Mas há um personagem que ainda não abordei aqui. Se prestaram atenção, não falei nada sobre Frank. Provavelmente o personagem menos interessante dos quatro por não conseguir sair do lugar comum do "mafioso que quer virar honesto", além da típica preocupação com seu legado. No entanto, tenho a sensação que Frank está aqui mais para provar um ponto do que para ser um sujeito plenamente realizado. Este não é o de que "o crime não compensa", já que o fim diz que, sim, o crime compensa, desde que você já tenha dinheiro, poder e influência.

O ponto que Frank serve para provar é o ideal de um pleno liberalismo econômico meritocrático que traz em si a promessa de que um homem é capaz de ascender com seu próprio esforço e trabalho (o mito do self made man) não passa de uma cortina de fumaça, um engodo formatado pelos detentores do poder para manter todos os outros ocupados. Afinal, Frank trabalhou (de forma ilegal, mas praticamente todos os personagens atuam na ilegalidade), juntou seu dinheiro, fez tudo que os poderosos lhe pediram.No entanto, quando chegou a hora de ser recompensado e finalmente admitido nesta alta "casta" da sociedade, os mesmos poderosos que lhe prometeram fortuna puxaram seu tapete e o recolocaram em "seu devido lugar" como gângster, traficante e cafetão, deixando claro que o poder e a fortuna, não são acessíveis a qualquer um. Tanto, que é justamente o orgulho de Frank em "não aceitar seu lugar" que o leva à ruína em sua última cena.

Aos que não detêm o poder (ou que conhecem seu funcionamento), resta apenas a peleja brutal pela ínfima esperança de um lugar ao sol ou a fatalista realização de que isso é  inalcançável, sendo melhor se manter distante ou alheio a isso. Esse fatalismo fica evidente na ambígua cena final em que Ani dá todas as suas provas a um repórter antes de desaparecer para sempre. A fala de Ani de que "merecemos um mundo melhor" ecoa uma fala de Ray no início da temporada de que "temos o mundo que merecemos", pois para existir um mundo melhor, é preciso pessoas que estejam a altura disso. A resposta a estes questionamentos é inteligentemente deixada em aberto, afinal, se há ou não um possibilidade de reverter tudo isso, se é possível punir ou não essas pessoas, é uma decisão de cada um.

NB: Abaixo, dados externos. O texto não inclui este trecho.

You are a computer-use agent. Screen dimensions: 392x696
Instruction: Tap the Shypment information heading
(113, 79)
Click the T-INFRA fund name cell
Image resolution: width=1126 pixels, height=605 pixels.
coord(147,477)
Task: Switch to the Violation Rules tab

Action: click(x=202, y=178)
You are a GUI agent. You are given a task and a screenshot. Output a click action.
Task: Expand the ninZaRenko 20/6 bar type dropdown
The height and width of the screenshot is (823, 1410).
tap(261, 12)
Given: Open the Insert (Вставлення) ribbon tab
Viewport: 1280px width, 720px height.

Mais do que a negação de um projeto de nação, o fim também parece apontar para o fracasso, simbólico e literal, deste tipo de herói hard boiled machão, já que todos os homem fracassam, deixando às mulheres (Ani, Jordan, Emily) a responsabilidade de dar prosseguimento a essa busca por "um mundo melhor" (ou não, depende de como enxergamos esse desfecho).

Esta segunda temporada de True Detective teve sua parcela de tropeços e claramente não está no mesmo patamar da temporada anterior, mas é um competente conto sobre as forças que manejam nossas estruturas de poder e como é ganância que movem e moldam as nações, bem como uma apaixonada celebração da iconografia do noir.